YOUR GOAL: Only the text is wanted; write out each record below exactly and exclude all pictures.

════════════════════

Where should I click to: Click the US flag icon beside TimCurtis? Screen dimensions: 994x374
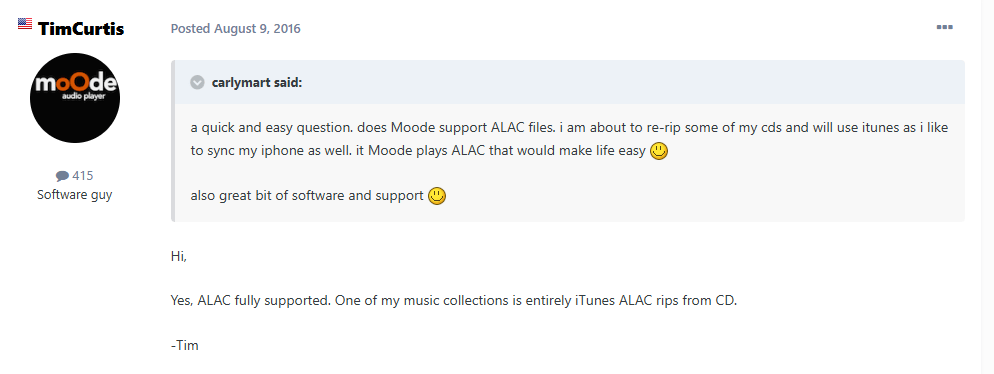pyautogui.click(x=25, y=24)
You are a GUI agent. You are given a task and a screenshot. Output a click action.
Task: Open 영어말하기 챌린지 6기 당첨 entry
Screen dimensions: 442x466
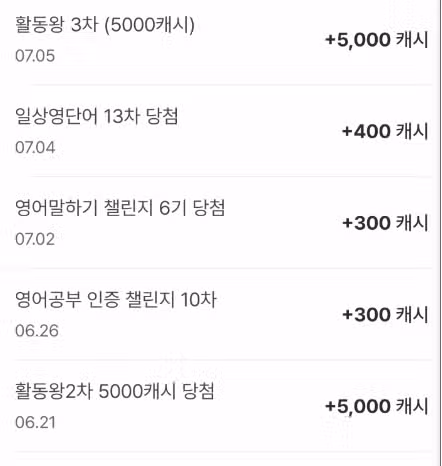(x=220, y=223)
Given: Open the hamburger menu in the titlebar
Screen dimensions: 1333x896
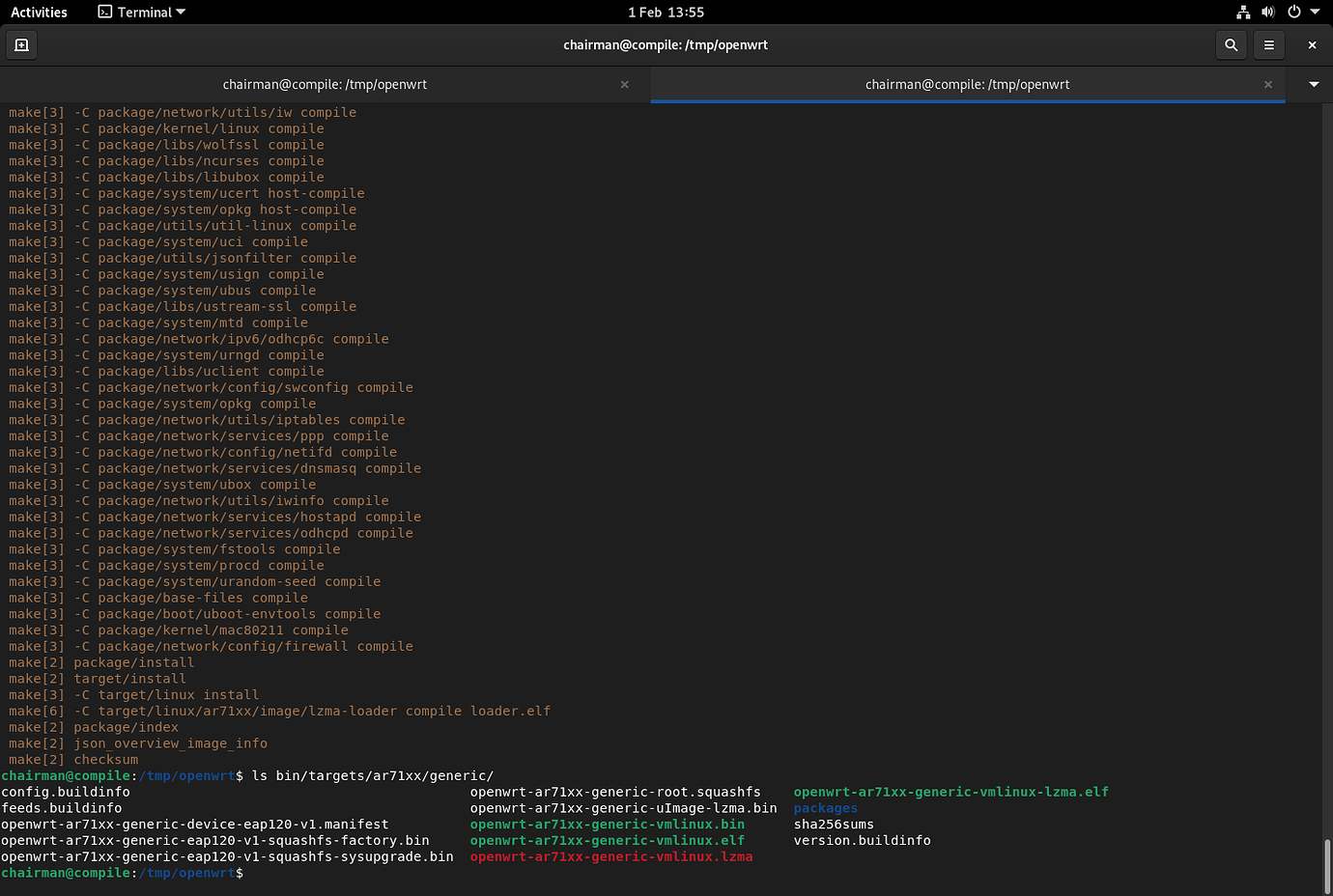Looking at the screenshot, I should (1269, 44).
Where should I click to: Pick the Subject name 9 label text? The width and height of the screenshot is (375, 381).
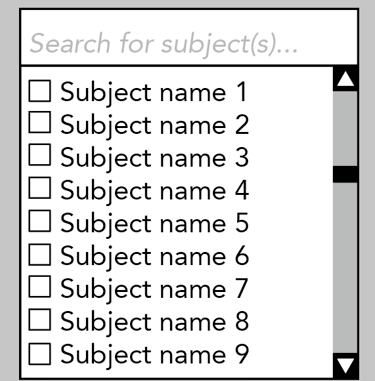[x=155, y=355]
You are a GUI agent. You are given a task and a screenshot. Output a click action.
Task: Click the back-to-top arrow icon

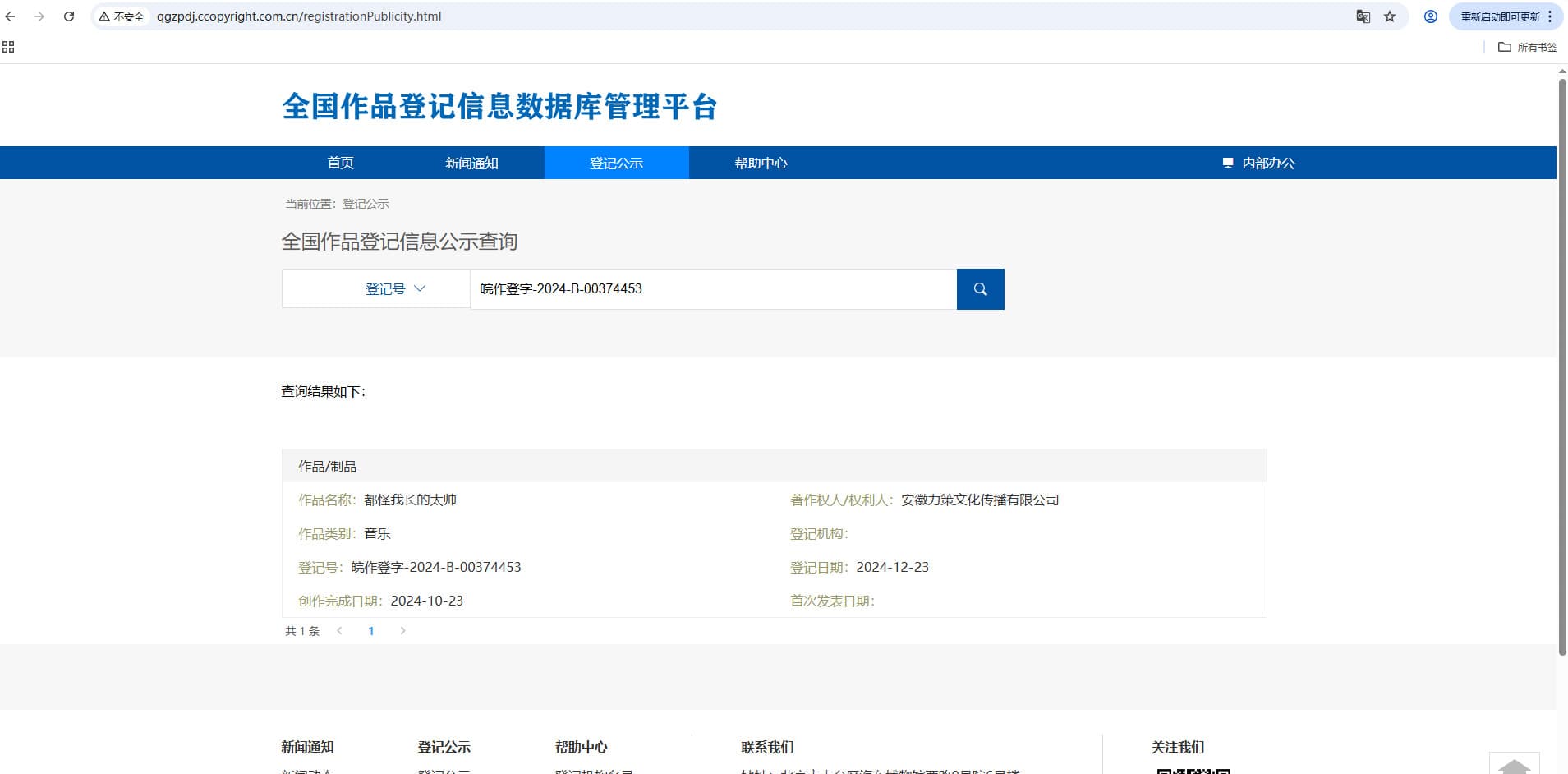pos(1514,765)
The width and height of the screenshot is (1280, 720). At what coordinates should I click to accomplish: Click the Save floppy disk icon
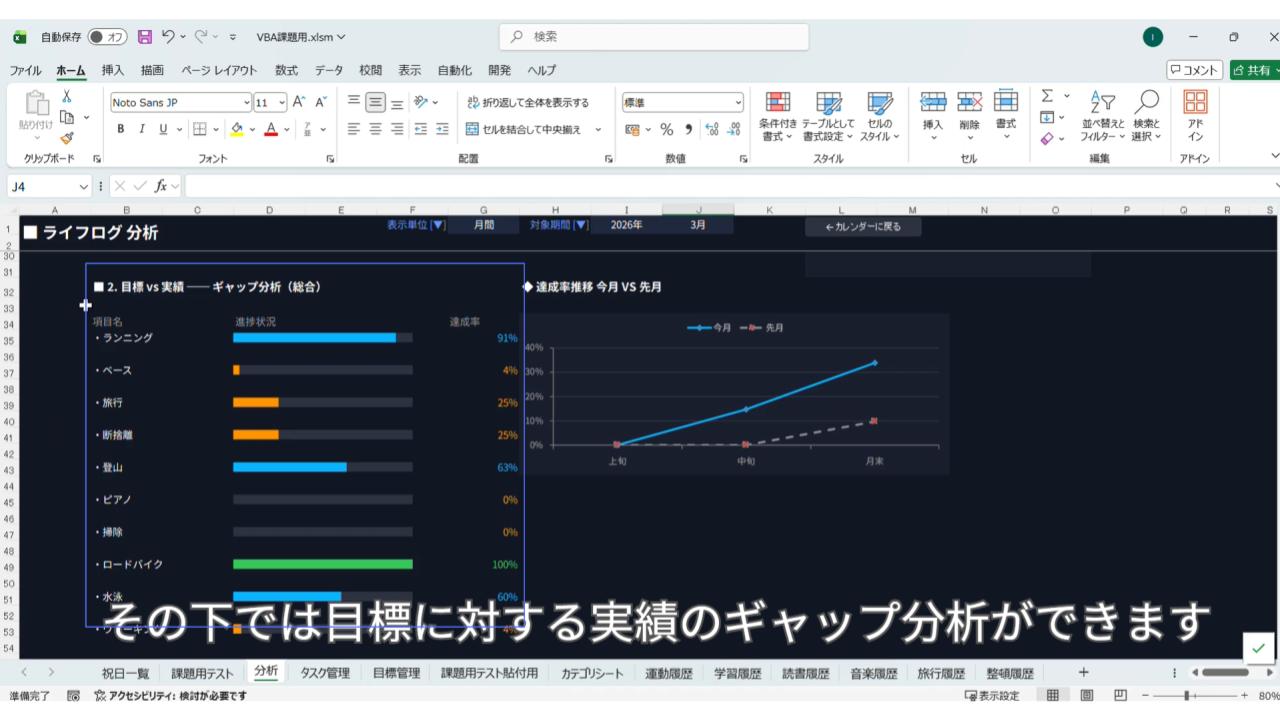145,37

════════════════════

SOLUTION FOR THIS PROBLEM:
Where should I click to: Click the US flag icon beside TimCurtis? Screen dimensions: 994x374
pyautogui.click(x=25, y=24)
You are a GUI agent. You are given a task and a screenshot. Output a click action.
Task: Open 영어말하기 챌린지 6기 당첨 entry
Screen dimensions: 442x466
(x=220, y=223)
Given: Open the hamburger menu in the titlebar
Screen dimensions: 1333x896
Looking at the screenshot, I should (1269, 44).
Where should I click to: Pick the Subject name 9 label text? The width and height of the screenshot is (375, 381).
[x=155, y=355]
You are a GUI agent. You are given a task and a screenshot. Output a click action.
Task: Click the back-to-top arrow icon

pos(1514,765)
The width and height of the screenshot is (1280, 720). At what coordinates should I click to accomplish: Click the Save floppy disk icon
145,37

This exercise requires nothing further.